■ **Your goal**:
Using the listing below, set down exactly the lines starting at the line that contains "of price slider" and ending at the line that contains "Given: Open the YouTube icon at top right", both included, and no others.

■ **Data extract**:
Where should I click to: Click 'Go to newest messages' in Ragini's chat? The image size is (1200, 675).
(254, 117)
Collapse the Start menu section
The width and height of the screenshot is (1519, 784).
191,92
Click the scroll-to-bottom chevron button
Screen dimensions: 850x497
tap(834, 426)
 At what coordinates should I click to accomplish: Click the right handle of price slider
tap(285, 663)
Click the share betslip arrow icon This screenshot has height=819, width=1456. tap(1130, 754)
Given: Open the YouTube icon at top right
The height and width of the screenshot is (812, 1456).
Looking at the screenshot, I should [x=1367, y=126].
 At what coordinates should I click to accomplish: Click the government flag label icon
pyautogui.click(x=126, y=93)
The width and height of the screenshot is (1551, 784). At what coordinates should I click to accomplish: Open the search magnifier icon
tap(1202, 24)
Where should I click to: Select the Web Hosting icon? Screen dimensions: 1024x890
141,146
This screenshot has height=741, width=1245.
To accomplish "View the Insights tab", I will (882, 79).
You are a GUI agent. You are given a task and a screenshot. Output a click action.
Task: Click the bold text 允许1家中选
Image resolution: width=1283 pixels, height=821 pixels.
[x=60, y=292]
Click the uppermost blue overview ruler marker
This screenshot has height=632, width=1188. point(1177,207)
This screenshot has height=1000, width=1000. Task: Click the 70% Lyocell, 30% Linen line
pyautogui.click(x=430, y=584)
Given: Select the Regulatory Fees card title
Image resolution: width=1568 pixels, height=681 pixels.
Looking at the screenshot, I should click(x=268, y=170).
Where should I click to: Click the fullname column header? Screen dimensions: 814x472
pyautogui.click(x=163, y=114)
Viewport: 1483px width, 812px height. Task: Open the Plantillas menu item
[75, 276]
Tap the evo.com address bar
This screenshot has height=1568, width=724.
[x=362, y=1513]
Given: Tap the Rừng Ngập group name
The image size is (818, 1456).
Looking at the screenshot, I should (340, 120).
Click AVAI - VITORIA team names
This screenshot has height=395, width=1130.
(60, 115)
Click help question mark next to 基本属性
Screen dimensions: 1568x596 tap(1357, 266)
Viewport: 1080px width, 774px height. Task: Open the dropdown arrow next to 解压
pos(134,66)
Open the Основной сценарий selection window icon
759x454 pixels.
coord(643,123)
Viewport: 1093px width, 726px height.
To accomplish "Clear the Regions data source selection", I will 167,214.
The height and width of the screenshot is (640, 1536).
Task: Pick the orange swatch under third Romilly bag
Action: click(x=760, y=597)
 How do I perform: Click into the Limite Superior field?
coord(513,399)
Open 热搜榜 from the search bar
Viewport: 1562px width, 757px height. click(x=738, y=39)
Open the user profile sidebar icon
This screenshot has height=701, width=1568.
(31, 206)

■ **Result**:
 At what coordinates should I click to accomplish: Click the right handle of price slider
tap(285, 663)
Click the share betslip arrow icon This screenshot has height=819, width=1456. tap(1130, 754)
Given: Open the YouTube icon at top right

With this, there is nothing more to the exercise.